§ **Task statement**: Take the entries below and give them back exactly. Leave out nothing.

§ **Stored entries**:

BEGIN

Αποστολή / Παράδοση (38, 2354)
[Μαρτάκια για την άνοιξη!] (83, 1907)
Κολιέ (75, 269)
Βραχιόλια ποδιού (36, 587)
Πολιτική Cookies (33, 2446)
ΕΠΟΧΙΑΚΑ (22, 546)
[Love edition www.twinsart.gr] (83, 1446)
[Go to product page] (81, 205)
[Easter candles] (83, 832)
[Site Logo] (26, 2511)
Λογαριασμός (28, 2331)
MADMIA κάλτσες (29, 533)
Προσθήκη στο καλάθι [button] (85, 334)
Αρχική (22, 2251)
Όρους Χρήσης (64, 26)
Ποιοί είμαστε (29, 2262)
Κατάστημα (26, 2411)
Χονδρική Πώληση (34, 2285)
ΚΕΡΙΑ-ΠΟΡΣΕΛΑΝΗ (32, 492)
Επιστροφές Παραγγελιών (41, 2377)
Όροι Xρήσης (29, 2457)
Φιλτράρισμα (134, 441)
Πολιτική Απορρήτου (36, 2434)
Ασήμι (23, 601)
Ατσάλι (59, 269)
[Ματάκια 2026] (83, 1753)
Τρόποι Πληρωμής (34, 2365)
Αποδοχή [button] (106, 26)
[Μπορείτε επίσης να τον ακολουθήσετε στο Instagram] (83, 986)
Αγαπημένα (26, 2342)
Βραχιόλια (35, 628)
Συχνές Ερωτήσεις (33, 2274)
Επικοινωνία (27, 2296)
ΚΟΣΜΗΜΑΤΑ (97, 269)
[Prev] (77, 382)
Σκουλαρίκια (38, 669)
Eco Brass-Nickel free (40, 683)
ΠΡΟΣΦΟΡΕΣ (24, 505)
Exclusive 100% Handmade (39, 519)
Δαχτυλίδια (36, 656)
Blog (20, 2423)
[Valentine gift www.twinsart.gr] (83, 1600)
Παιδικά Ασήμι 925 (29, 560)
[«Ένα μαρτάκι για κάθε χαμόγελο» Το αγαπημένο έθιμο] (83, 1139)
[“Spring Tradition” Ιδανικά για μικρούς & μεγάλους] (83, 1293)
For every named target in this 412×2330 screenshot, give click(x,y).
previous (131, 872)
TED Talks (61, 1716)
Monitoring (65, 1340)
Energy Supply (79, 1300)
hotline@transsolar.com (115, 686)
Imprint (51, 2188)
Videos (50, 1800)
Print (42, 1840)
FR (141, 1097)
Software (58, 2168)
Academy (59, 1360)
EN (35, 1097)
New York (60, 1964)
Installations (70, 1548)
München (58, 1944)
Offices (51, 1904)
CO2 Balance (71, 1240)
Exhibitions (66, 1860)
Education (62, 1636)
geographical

END

§ **The completed task**:
Αποστολή / Παράδοση (38, 2354)
[Μαρτάκια για την άνοιξη!] (83, 1907)
Κολιέ (75, 269)
Βραχιόλια ποδιού (36, 587)
Πολιτική Cookies (33, 2446)
ΕΠΟΧΙΑΚΑ (22, 546)
[Love edition www.twinsart.gr] (83, 1446)
[Go to product page] (81, 205)
[Easter candles] (83, 832)
[Site Logo] (26, 2511)
Λογαριασμός (28, 2331)
MADMIA κάλτσες (29, 533)
Προσθήκη στο καλάθι [button] (85, 334)
Αρχική (22, 2251)
Όρους Χρήσης (64, 26)
Ποιοί είμαστε (29, 2262)
Κατάστημα (26, 2411)
Χονδρική Πώληση (34, 2285)
ΚΕΡΙΑ-ΠΟΡΣΕΛΑΝΗ (32, 492)
Επιστροφές Παραγγελιών (41, 2377)
Όροι Xρήσης (29, 2457)
Φιλτράρισμα (134, 441)
Πολιτική Απορρήτου (36, 2434)
Ασήμι (23, 601)
Ατσάλι (59, 269)
[Ματάκια 2026] (83, 1753)
Τρόποι Πληρωμής (34, 2365)
Αποδοχή [button] (106, 26)
[Μπορείτε επίσης να τον ακολουθήσετε στο Instagram] (83, 986)
Αγαπημένα (26, 2342)
Βραχιόλια (35, 628)
Συχνές Ερωτήσεις (33, 2274)
Επικοινωνία (27, 2296)
ΚΟΣΜΗΜΑΤΑ (97, 269)
[Prev] (77, 382)
Σκουλαρίκια (38, 669)
Eco Brass-Nickel free (40, 683)
ΠΡΟΣΦΟΡΕΣ (24, 505)
Exclusive 100% Handmade (39, 519)
Δαχτυλίδια (36, 656)
Blog (20, 2423)
[Valentine gift www.twinsart.gr] (83, 1600)
Παιδικά Ασήμι 925 (29, 560)
[«Ένα μαρτάκι για κάθε χαμόγελο» Το αγαπημένο έθιμο] (83, 1139)
[“Spring Tradition” Ιδανικά για μικρούς & μεγάλους] (83, 1293)
For every named target in this 412×2330 screenshot, give click(x,y).
previous (131, 872)
TED Talks (61, 1716)
Monitoring (65, 1340)
Energy Supply (79, 1300)
hotline@transsolar.com (115, 686)
Imprint (51, 2188)
Videos (50, 1800)
Print (42, 1840)
FR (141, 1097)
Software (58, 2168)
Academy (59, 1360)
EN (35, 1097)
New York (60, 1964)
Installations (70, 1548)
München (58, 1944)
Offices (51, 1904)
CO2 Balance (71, 1240)
Exhibitions (66, 1860)
Education (62, 1636)
geographical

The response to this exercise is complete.